No hospital de referência, os profissionais de saúde devem confirmar os antecedentes de viagens internacionais, realizar uma avaliação médica e coletar amostras de secreção respiratória para investigação. Estas amostras devem ser coletadas preferencialmente até o terceiro dia após o início dos sintomas. Eventualmente, este período poderá ser ampliado até no máximo sete dias após o início dos sintomas. Consulte o site do Ministério da Saúde para informações sobre as técnicas de coleta, transporte e acondicionamento de amostras. Atenção: as amostras de secreção respiratória somente devem ser processadas nos Laboratórios de Referência do Instituto Adolfo Lutz, do Instituto Evandro Chagas e da Fundação Oswaldo Cruz. Outras amostras clínicas podem ser processadas pelo hospital de referência, como amostras de sangue, para acompanhamento da evolução do paciente.

A partir desta etapa, os procedimentos realizados pelos profissionais do hospital de referência são diferentes para os casos em monitoramento e para os casos suspeitos.

Casos em monitoramento

Se o paciente estiver enquadrado em um caso em monitoramento, ele deve ser orientado a ficar em isolamento domiciliar até 10 dias após o início dos sintomas. A Vigilância Epidemiológica deve ser avisada para que realize um monitoramento clínico diário do paciente neste período, por meio da Equipe de Saúde da Família da região ou por contato telefônico em locais sem cobertura das unidades. O Hospital de referência também deve avisar a Secretaria Estadual de Saúde, que deverá notificar o Ministério da Saúde pelo e-mail notifica@saude.gov.br ou pelo site www.saude.gov.br/svs.

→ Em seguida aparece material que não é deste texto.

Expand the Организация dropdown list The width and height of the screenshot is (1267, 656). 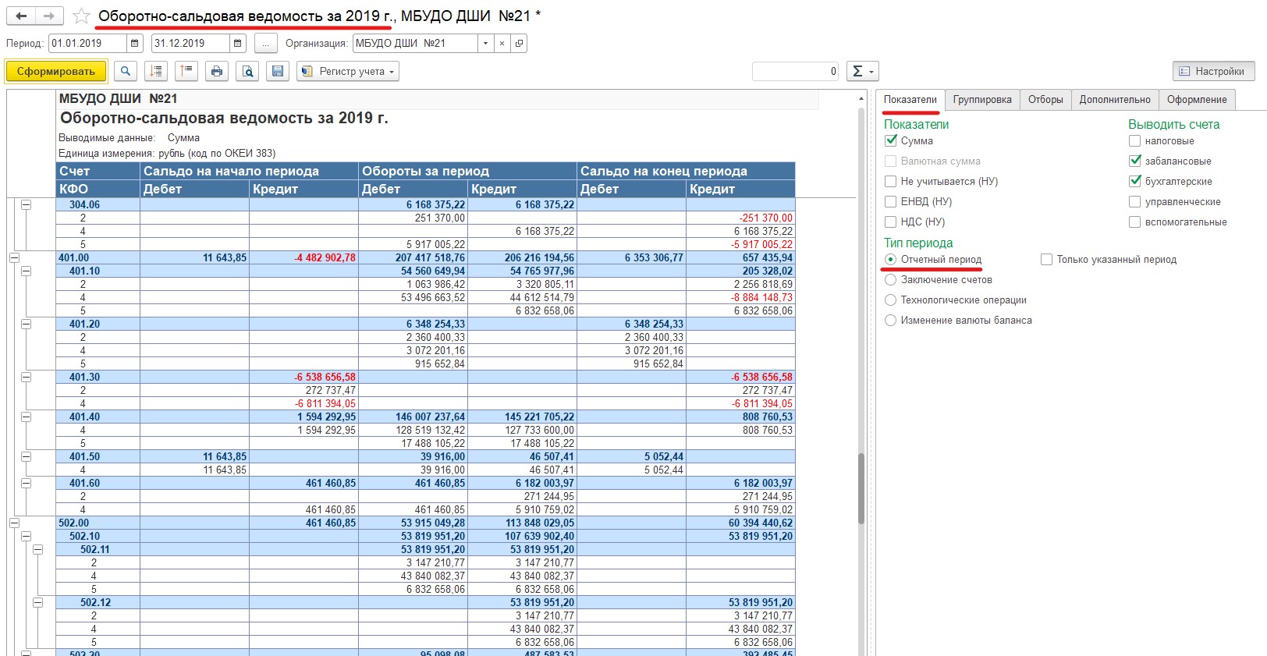pos(485,44)
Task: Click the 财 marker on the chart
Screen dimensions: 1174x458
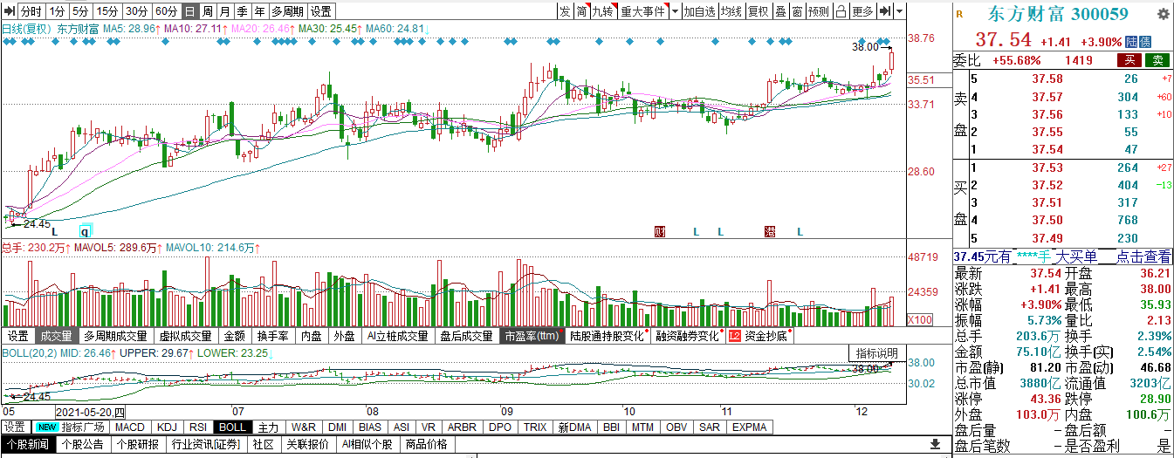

Durante e após o período de isolamento, se o resultado laboratorial confirmar a doença, o paciente deve ser encaminhado para um hospital de referência. Se o paciente se recuperar e for procedente de país não afetado, ou se for diagnosticada outra doença, ele será liberado do isolamento e considerado caso descartado. Se o paciente se recuperar, mas for procedente de país afetado, deve ser liberado do isolamento, mas ter seus resultados laboratoriais acompanhados.

Casos suspeitos ou prováveis

Se o paciente estiver enquadrado em um caso suspeito ou provável, deve ser internado e ficar em isolamento respiratório, em um quarto privativo com vedação na porta e boa ventilação. O quarto deve ter a entrada sinalizada com um alerta e o acesso deve ser restrito aos profissionais envolvidos na assistência ao paciente. O isolamento deve ser mantido até que seja descartado o diagnóstico de Influenza A, subtipo H1N1, ou até o décimo dia após a data de início dos sintomas, quando termina o período de transmissibilidade. O isolamento deve ocorrer somente nos hospitais de referência designados pelas secretarias estaduais de saúde.

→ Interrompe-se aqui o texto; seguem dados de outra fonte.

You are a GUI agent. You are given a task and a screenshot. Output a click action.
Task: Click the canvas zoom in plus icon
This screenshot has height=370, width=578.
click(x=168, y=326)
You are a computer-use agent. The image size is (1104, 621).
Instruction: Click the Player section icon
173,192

É importante frisar que, após o atendimento na unidade de referência e classificação do caso (monitoramento, suspeito ou provável), a Secretaria Estadual de Saúde deverá ser informada sobre o caso e em seguida notificar imediatamente o Ministério da Saúde pelo e-mail notifica@saude.gov.br ou pelo site www.saude.gov.br/svs.

Durante o isolamento, o paciente deve ser tratado com o medicamento Oseltamivir, desde que tenha idade igual ou superior a um ano e que tenham passado no máximo 48 horas desde o início dos sintomas. Informações sobre dosagem, absorção e eventos adversos do medicamento podem ser obtidas nos sites do Ministério da Saúde (www.saude.gov.br) e da Agência Nacional de Vigilância Sanitária (www.anvisa.gov.br). O uso do medicamento ainda não é recomendado visando à profilaxia da doença.